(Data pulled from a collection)

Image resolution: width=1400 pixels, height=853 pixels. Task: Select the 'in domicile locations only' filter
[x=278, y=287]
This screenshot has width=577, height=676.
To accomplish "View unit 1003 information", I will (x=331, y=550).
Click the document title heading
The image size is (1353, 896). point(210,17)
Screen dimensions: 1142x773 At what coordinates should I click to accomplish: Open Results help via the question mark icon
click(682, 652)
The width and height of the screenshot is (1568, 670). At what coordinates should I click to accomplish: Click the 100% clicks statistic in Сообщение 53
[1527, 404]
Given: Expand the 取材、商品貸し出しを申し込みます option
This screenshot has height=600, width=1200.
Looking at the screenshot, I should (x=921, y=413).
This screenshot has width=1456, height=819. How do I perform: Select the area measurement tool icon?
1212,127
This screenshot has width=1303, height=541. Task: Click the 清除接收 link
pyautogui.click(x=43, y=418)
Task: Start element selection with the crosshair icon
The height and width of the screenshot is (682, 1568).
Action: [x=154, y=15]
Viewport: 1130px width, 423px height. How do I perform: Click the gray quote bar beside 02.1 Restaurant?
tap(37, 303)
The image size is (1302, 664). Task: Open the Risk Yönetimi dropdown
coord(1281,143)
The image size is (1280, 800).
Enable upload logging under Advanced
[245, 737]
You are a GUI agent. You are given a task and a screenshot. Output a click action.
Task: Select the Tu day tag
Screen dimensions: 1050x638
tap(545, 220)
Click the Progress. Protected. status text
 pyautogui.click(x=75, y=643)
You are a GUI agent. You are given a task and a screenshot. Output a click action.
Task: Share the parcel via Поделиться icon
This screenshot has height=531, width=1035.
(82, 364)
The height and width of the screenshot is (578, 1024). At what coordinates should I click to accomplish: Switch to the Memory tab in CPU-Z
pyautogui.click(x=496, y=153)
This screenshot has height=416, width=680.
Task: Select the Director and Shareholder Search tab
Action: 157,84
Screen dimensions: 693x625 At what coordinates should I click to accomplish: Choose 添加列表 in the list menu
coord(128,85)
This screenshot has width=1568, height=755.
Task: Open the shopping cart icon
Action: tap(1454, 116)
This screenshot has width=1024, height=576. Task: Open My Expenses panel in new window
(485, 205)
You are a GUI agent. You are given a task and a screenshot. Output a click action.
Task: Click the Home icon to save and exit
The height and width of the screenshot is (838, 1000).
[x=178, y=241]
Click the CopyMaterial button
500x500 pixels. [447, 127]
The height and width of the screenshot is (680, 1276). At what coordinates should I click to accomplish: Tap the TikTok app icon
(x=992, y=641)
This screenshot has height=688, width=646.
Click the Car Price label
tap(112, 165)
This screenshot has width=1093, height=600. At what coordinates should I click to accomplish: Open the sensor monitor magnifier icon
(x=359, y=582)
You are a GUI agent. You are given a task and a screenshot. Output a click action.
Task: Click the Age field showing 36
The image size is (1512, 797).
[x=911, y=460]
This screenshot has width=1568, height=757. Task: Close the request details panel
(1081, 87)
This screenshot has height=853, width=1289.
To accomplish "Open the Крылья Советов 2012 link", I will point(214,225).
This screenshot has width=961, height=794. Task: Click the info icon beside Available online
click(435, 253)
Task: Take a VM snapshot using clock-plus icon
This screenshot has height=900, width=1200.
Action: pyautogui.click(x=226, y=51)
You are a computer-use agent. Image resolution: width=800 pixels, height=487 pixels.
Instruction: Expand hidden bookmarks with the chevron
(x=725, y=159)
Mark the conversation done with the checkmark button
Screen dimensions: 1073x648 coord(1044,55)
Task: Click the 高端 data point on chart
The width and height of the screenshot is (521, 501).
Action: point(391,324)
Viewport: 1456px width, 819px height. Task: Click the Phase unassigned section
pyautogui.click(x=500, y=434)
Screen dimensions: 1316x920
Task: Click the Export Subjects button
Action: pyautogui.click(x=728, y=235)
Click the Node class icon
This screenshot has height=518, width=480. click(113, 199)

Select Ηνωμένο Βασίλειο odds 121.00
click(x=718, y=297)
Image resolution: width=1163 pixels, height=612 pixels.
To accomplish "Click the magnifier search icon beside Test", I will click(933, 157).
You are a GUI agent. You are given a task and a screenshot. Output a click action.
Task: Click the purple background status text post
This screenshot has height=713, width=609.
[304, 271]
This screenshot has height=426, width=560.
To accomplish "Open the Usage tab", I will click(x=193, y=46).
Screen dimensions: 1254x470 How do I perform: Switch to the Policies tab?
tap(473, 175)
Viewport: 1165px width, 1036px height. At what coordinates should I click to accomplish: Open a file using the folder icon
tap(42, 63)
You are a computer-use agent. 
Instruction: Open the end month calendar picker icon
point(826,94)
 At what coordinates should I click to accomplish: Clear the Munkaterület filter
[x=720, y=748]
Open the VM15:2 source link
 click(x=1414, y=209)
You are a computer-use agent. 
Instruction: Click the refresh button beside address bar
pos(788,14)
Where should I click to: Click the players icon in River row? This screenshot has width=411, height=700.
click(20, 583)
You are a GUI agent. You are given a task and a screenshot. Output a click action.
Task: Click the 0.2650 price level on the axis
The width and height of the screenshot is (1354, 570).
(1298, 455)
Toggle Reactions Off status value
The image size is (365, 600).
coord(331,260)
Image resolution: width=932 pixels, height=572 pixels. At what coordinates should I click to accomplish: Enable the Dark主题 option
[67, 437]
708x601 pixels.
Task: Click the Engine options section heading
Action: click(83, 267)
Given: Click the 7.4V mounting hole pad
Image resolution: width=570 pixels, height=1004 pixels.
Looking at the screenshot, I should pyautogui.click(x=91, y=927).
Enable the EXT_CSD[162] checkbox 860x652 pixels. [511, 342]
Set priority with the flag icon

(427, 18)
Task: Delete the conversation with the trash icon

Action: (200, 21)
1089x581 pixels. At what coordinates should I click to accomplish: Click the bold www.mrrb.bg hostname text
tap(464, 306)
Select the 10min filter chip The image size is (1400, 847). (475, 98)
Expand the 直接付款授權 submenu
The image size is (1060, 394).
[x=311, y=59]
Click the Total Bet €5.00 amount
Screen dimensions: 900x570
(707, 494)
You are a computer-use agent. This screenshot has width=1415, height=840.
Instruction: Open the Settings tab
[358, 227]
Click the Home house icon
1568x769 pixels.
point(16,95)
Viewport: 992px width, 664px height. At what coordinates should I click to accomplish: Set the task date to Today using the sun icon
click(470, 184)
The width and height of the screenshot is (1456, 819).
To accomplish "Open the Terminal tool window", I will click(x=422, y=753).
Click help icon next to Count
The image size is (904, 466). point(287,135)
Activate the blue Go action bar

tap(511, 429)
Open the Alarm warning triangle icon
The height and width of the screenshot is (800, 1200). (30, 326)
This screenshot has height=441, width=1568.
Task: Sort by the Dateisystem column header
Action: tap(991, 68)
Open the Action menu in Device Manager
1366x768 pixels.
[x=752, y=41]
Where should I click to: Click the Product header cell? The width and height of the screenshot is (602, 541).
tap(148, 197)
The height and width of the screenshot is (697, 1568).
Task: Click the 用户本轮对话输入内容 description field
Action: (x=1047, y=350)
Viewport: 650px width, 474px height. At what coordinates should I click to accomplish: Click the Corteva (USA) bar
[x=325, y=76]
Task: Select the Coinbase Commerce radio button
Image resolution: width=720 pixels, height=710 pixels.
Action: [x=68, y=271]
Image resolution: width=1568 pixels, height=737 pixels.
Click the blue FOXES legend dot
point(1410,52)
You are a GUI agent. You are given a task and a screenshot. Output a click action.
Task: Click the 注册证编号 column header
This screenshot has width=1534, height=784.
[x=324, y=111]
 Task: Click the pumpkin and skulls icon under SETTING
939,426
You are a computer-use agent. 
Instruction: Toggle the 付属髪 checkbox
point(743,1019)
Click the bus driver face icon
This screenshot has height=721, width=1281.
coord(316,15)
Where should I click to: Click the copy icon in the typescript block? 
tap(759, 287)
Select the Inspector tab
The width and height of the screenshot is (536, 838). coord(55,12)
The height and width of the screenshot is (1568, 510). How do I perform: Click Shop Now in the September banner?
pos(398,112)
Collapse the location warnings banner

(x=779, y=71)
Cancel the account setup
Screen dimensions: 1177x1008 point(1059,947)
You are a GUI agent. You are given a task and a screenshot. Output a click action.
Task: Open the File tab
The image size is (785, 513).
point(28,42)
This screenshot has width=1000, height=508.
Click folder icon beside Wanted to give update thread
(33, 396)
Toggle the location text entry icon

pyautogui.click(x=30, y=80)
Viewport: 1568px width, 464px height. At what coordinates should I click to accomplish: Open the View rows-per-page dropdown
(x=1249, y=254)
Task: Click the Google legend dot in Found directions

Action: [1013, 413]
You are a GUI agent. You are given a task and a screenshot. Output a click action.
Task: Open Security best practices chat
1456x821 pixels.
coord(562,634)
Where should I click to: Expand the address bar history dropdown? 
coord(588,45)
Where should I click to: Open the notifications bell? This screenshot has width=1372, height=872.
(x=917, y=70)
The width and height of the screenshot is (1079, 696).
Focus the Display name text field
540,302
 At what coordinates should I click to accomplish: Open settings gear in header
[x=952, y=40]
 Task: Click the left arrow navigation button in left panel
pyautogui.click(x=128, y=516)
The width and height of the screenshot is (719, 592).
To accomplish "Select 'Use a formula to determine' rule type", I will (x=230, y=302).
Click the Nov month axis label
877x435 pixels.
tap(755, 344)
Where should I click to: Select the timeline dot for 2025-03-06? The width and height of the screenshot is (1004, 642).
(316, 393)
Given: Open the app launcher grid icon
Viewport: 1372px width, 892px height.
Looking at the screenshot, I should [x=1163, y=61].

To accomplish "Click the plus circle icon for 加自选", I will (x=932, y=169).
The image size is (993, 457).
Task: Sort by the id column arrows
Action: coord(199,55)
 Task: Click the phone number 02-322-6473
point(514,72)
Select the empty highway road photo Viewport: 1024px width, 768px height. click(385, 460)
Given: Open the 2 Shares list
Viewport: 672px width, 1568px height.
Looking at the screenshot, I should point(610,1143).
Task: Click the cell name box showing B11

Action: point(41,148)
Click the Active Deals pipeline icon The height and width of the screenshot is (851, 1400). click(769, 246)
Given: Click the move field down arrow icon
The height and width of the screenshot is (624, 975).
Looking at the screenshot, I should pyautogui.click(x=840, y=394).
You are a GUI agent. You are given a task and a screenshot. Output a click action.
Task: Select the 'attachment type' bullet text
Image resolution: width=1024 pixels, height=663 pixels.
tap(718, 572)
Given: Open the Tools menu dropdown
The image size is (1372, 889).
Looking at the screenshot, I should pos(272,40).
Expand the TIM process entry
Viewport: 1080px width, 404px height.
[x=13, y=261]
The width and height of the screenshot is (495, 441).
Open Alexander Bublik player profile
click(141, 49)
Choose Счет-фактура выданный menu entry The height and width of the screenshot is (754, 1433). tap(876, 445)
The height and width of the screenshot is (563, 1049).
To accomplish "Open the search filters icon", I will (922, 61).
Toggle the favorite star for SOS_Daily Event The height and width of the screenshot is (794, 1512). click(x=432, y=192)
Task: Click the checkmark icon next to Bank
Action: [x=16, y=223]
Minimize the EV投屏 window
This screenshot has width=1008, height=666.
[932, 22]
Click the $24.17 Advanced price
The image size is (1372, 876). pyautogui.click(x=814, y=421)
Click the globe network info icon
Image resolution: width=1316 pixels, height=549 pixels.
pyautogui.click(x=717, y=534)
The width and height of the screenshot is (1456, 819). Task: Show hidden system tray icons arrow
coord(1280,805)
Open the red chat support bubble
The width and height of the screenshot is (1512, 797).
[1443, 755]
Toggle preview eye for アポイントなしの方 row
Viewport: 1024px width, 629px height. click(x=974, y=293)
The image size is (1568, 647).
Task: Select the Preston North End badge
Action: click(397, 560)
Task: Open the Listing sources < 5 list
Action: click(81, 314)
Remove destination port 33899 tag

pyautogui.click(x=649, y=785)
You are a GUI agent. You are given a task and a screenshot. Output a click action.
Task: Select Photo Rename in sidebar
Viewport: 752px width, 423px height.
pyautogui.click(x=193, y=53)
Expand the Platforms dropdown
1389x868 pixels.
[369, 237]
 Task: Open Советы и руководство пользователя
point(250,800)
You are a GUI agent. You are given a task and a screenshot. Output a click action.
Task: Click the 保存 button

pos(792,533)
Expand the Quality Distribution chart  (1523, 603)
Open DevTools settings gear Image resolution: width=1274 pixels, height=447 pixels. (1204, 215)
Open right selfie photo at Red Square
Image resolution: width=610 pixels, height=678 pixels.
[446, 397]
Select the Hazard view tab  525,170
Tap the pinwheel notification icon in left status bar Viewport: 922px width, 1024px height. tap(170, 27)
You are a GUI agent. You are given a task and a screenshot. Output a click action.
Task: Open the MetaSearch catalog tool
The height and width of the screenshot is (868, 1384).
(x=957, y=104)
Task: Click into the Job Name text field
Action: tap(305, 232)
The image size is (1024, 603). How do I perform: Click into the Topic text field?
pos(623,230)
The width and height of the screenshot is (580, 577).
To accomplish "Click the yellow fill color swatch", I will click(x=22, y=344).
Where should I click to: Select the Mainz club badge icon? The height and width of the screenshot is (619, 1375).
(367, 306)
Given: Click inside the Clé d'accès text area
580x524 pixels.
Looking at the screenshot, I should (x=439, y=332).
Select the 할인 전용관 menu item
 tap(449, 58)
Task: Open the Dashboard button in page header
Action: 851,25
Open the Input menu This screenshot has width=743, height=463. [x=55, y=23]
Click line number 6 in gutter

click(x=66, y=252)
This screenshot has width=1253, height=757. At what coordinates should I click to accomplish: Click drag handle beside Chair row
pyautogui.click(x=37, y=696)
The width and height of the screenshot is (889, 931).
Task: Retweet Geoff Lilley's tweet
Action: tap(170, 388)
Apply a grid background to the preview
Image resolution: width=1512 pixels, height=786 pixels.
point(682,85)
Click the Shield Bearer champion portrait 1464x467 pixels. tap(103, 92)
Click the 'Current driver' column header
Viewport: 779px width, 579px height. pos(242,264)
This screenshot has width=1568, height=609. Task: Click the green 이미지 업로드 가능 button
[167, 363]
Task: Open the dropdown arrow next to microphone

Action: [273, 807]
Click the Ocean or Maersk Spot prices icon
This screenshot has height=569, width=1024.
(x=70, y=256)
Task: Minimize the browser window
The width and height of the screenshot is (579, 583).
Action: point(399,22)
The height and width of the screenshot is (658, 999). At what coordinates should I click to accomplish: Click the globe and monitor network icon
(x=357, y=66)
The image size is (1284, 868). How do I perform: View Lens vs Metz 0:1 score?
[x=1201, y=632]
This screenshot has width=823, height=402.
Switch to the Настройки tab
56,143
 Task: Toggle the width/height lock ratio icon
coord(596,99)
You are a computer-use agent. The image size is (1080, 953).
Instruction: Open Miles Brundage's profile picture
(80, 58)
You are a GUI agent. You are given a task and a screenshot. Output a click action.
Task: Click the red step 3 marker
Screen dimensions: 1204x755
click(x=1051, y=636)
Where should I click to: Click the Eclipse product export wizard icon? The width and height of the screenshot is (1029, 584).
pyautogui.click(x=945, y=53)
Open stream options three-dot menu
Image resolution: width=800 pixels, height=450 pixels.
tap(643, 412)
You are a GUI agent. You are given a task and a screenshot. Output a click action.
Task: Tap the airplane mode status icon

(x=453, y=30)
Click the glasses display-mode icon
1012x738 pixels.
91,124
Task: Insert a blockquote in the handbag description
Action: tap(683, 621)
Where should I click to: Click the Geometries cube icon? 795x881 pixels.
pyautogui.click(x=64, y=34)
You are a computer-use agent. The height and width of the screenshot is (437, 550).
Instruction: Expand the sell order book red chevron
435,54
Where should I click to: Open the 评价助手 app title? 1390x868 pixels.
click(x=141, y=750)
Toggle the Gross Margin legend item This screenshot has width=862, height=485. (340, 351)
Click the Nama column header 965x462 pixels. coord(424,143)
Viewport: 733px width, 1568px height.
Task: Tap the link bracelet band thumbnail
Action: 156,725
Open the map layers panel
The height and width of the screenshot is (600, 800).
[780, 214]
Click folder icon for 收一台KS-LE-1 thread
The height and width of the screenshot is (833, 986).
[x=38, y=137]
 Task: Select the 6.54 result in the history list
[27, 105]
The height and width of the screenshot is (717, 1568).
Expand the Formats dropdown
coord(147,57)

Aim:
Pick out each line in the records above that contains the word "monitor", and list those lines.

Response to the task:
This screenshot has width=1093, height=600. At what coordinates should I click to accomplish: Open the sensor monitor magnifier icon
The height and width of the screenshot is (658, 999). At what coordinates should I click to accomplish: Click the globe and monitor network icon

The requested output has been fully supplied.